As another method of attaching the protective member 17, without using the members 12b and 18 shown in FIG. 7, with respect to a part of the bolt 10, the end portion of the bolt 10 on the side of the underdrain shaft is extended so that the protective member 17 is penetrated by a nut. The protective material 17 can also be tightened and attached.

A protective material 17 is provided in the space formed between the step portion 3 and the inner circumferential flexible water blocking member 7. The protection member 17 prevents the inner flexible water stop member 7 from bulging and deforming in the axial direction of the underdrain, isolates the bolt 10 and the nut 11 from the corrosive environment, protects them from external damage, and keeps the inner surface of the joint smooth. It is provided for this purpose, and is made of rubber, synthetic resin, or the like.

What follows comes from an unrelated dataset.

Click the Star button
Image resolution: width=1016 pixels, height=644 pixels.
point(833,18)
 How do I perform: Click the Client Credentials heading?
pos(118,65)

The protective member 17 is provided with a bolt insertion hole (not shown) for inserting the bolt 18.

The outer peripheral end surface of the protective member 17 abuts on the inner peripheral surface of the push plate 12, the outer peripheral surface thereof abuts on the end surface portion 3b of the step portion 3, and the inner side surface of the protective material 17 is the constricted portion 7a of the inner peripheral flexible water blocking member 7. And is indirectly fixed to the anchoring member 4 by abutting on the side surface thereof. That is,
The protection member 17 is fixed to the pressing plate 12 by a bolt 18, and the pressing plate 12 is fixed to the anchoring member 4 indirectly by fixing the pressing plate 12 to the anchoring member 4 with a fastening bolt 10 and a nut 11. .

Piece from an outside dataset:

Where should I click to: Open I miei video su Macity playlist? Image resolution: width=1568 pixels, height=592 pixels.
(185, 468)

In FIG. 1, reference numeral 19 is a joint material made of sponge rubber or the like which prevents soil and the like from entering the joints between the underdrain 1 and 1'in normal times.

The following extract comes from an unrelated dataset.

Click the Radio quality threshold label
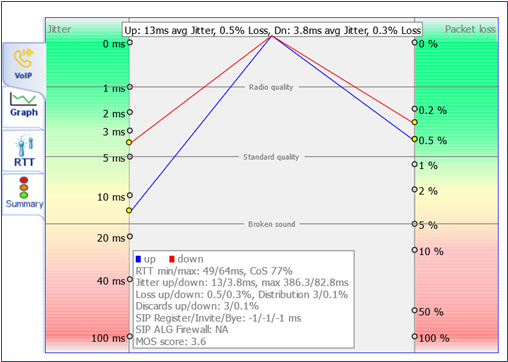The image size is (508, 362). [x=271, y=87]
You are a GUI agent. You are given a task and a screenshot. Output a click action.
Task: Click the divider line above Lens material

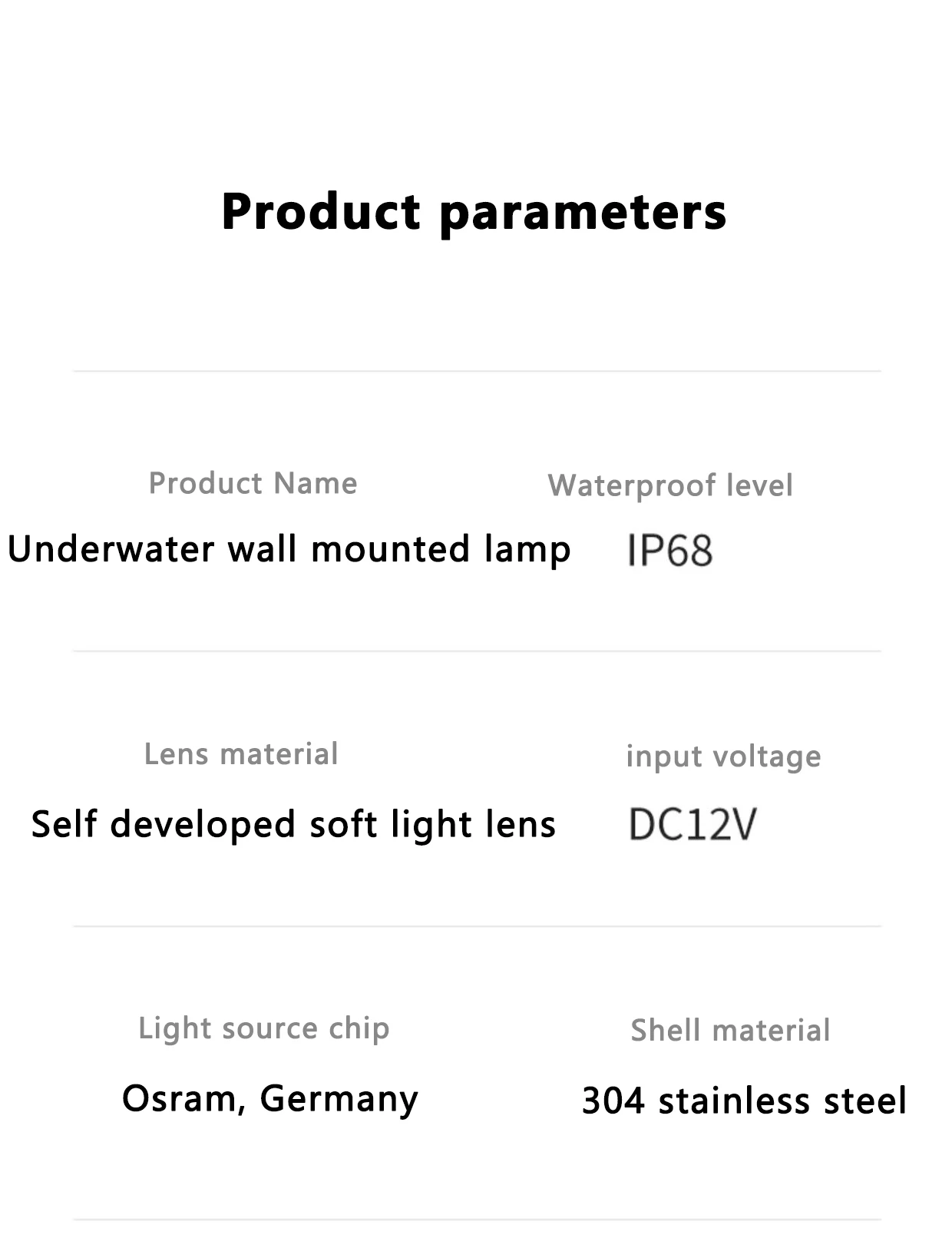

The filling material 20 made of an elastic material is provided over substantially the entire space formed by the constricted portion 6a of the outer peripheral flexible water blocking member 6.
Are filled in a state in which pressure resistance is strengthened by compressing laterally or vertically. When the joint is opened and the earth and sand accompanied by earth pressure intrudes into the joint, the earth and sand load accompanied by the earth pressure directly acts on the filler 20. Therefore, as the filler 20, a material having strength and elastic repulsive force capable of following the expansion and contraction displacement of both the flexible water blocking members 6 and 7 and the load bearing member 9 while supporting the load thereof is selected. Foam rubber, cushion rubber,
Styrofoam and the like are particularly suitable. When a foamed elastic material is used as a joint material or a filler, a water-impermeable, closed-cell material may be used, but it is water-permeable and has open cells that do not shrink and deform even when water pressure acts. It is desirable to use the one with sex. In the case of a closed-cell elastic body, a material having a high hardness with a small amount of compression due to external pressure (external water pressure and earth pressure) is used (for example, high quality sponge, styrofoam, etc.). Further, in the case of a water-permeable elastic body, an open-cell material that does not shrink and deform even when water pressure acts and has hardness that prevents earth pressure from entering earth is used. In the case of this embodiment, the joint material and the filler are shown as separate bodies, but it goes without saying that they may be the same body.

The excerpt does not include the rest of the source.